[Exercise goal]
Write the next part of the passage below on Berger Municipal Hospital and health-care consolidation, starting after its final sentence.

[Document excerpt]
· · ·
Consolidation in the health-care industry is threatening small and independent hospitals and the communities they're in.

This is the story of a small-town, publicly-owned hospital that, after thriving for decades, is struggling and now in all likelihood about to be appended to a large regional health-care system. The tale of Berger Municipal Hospital is, like that of many sectors of the American economy, one defined by industrial consolidation and the costs that come with it. The story begins in 1929. That year, the city fathers of Circleville, Ohio, in the south-central part of the state, dedicated the town’s new hospital, funded partly with money willed by a local patron named Franklin Berger.

The hospital opened at a time when other small towns had been building them, too. Turn-of-the-century medical breakthroughs such as disinfectants, sanitary surgery, and new technology like X-ray machines (invented in 1895) helped transform hospitals from last-resort warehouses for the sick poor (the rich were usually treated at home by private doctors) into places where all members of a community would go to receive care. Mothers began to deliver babies in hospitals instead of at home, and birthing (and, in more recent years, prenatal care) became big business for community hospitals. Not only would Berger help improve the health of Circleville residents, but it was expected to be a sign of modern welfare that would attract business executives and workers. As was typical, Berger was owned and operated by the city, and then, a generation later, jointly by both the city and surrounding Pickaway County.

Last November, however, Circleville’s voters chose another direction, one that, in other places, has resulted in an economic hit to the community—mostly in the form of job losses and stagnant wages—as well as a lowered quality of care. At the urging of city and county leaders, and Berger’s administrators, residents voted to allow local politicians and the hospital’s board to begin a process to turn Berger, one of the last publicly owned and operated hospitals in the state, into a nonprofit private corporation. Following that, Berger would most likely be integrated into a larger regional system, probably the Columbus-based nonprofit Ohio Health, with which Berger has an ongoing relationship. The hospital and the local leaders campaigned hard for that approval, but not because it was the ideal future they envisioned. They feared that Berger wouldn’t survive any other way.

Hospitals have been struggling—especially independent public and/or nonprofit hospitals located in smaller cities and rural towns. Last year, for example, the National Rural Health Association, a nonprofit, estimated that 673 rural facilities (with a variety of ownership structures) were at risk of closure, out of over 2,000. And with the new tax legislation, and events like the merger of the drugstore chain CVS and the insurer Aetna, the turmoil looks to get worse. In response, stand-alone nonprofit hospitals have been auctioning off their real estate to investors, selling themselves to for-profit chains or private-equity firms, or, like Berger, folding themselves into regional health systems.

The implications of those moves can be profound, as consolidation can hurt hospitals and the smaller cities and towns they’re located in. Not only are community hospitals vital to many places’ social fabric and image of themselves, but they are often the largest local employers now that manufacturing jobs have faded. “When I started here in 1999, we were coming off losing multiple thousands of jobs to globalization,” Tim Colburn, Berger’s CEO, says. Berger is now the biggest employer in Circleville, generating an estimated $50 million a year of economic activity in the area, including wages, the purchase of goods and supplies for the hospital, and follow-on spending, such as when hospital visitors eat in local cafes.
· · ·
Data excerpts

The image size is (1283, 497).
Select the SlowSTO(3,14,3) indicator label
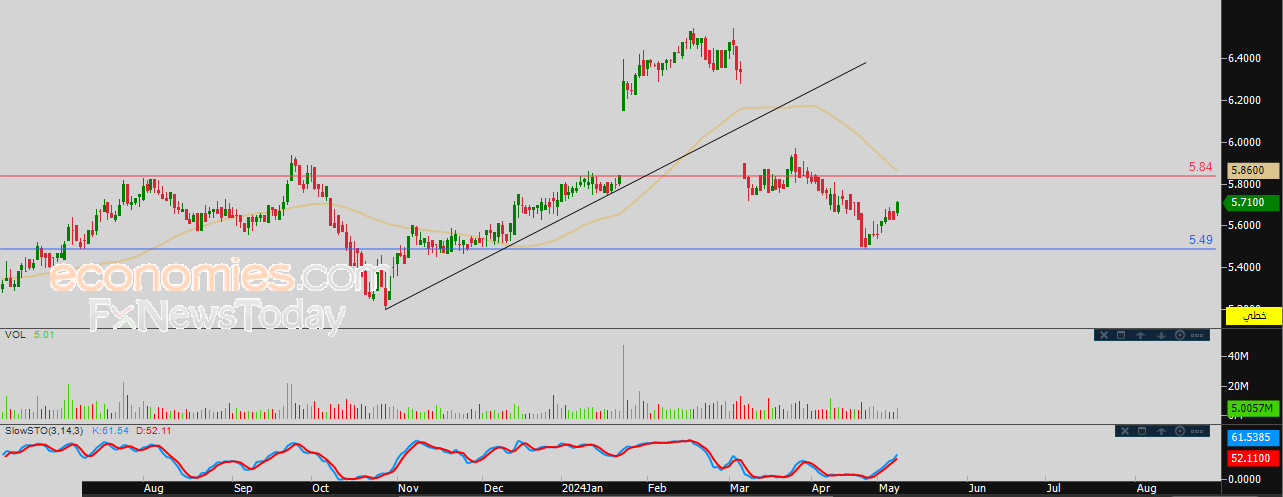point(45,430)
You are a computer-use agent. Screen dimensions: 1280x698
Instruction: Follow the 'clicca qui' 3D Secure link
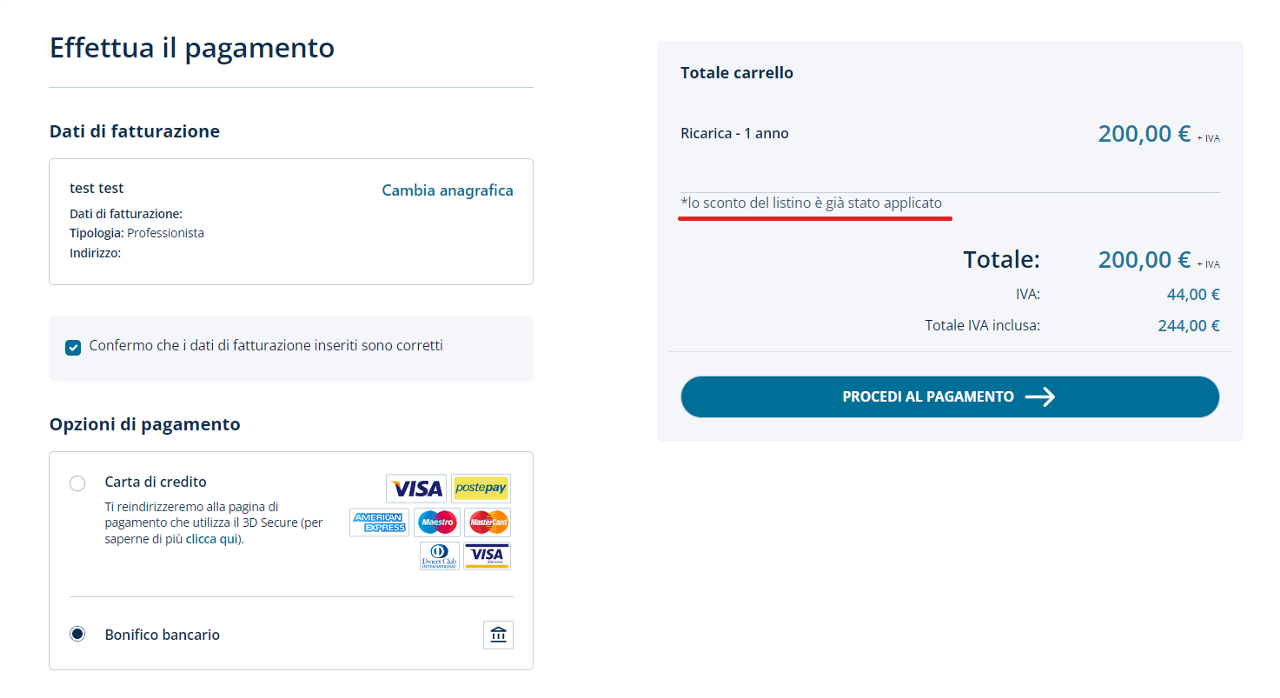pyautogui.click(x=213, y=539)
· · ·
[Answer space]
Fairfield Medical Center (an independent nonprofit hospital) in nearby Lancaster, Ohio, is the largest employer there. Bryan Hospital (also an independent nonprofit) is the largest employer in Bryan, Ohio, in the northwest corner of the state. The same is true of hospitals in many communities across the country: Health care in the U.S. accounted for $3.2 trillion in spending (about $9,900 per person) and 17.8 percent of GDP. Whereas a good local hospital was once seen as a way to attract employers, such hospitals have now become the primary employers. “And I don’t say that with any pride,” says Phil Ennen, the president and CEO of Community Hospitals and Wellness Centers, which includes Bryan.

Small nonprofit or city-owned hospitals seem like public assets, like roads or a sewer system. But they’ve always been hybrids—part social-welfare organization, part business. “It is that contradiction, that health care is both a public service and a private profit center, that our system has never resolved,” Beatrix Hoffman, a historian at Northern Illinois University and the author of Healthcare for Some: Rights and Rationing in the United States Since 1930, explains. “We’ve never had that moment every other country has had when they decided to have universal care. We haven’t, and so we have this contradiction continue.”

“Hospitals walk this fine line,” adds Nancy Tomes, a historian at Stony Brook University and the author of Remaking the American Patient: How Madison Avenue and Modern Medicine Turned Patients Into Consumers. “The nonprofits have to look like they’re a benevolent public trust, and yet, on the other hand, they have to behave like a local car dealership,” promoting their brands so they can make money. That balance is becoming  difficult to sustain as for-profit hospitals attract well-to-do (or well-insured) patients who can pay for expensive procedures, Tomes says—“Give me those cardiac bypasses!,” she jokes, is the cry of the for-profits. The nonprofits then feel pressure to keep up so they don’t lose their market.

Hospitals like Berger need to make a margin—a little profit—so they can plow cash back into facilities, increase wages, and hire new employees. Four percent is considered a healthy margin. Three percent is fine. Ennen, a former chairman of the board of the Ohio Hospital Association, the trade group for government-owned, for-profit, and nonprofit facilities in the state, estimates that only about one-third of Ohio hospitals are comfortably in the black. Another third have margins of less than 2 percent, and the remaining third are losing money. Berger makes about 1 percent. The same goes for Bryan. Last August, the credit-rating agency Moody’s downgraded the Lancaster hospital’s $92.8 million in outstanding bonds—meaning analysts thought the hospital was at greater risk of not being able to pay its debts. Moody’s cited operating losses for the first six months of the 2017 fiscal year and “expectations that performance will remain modest.”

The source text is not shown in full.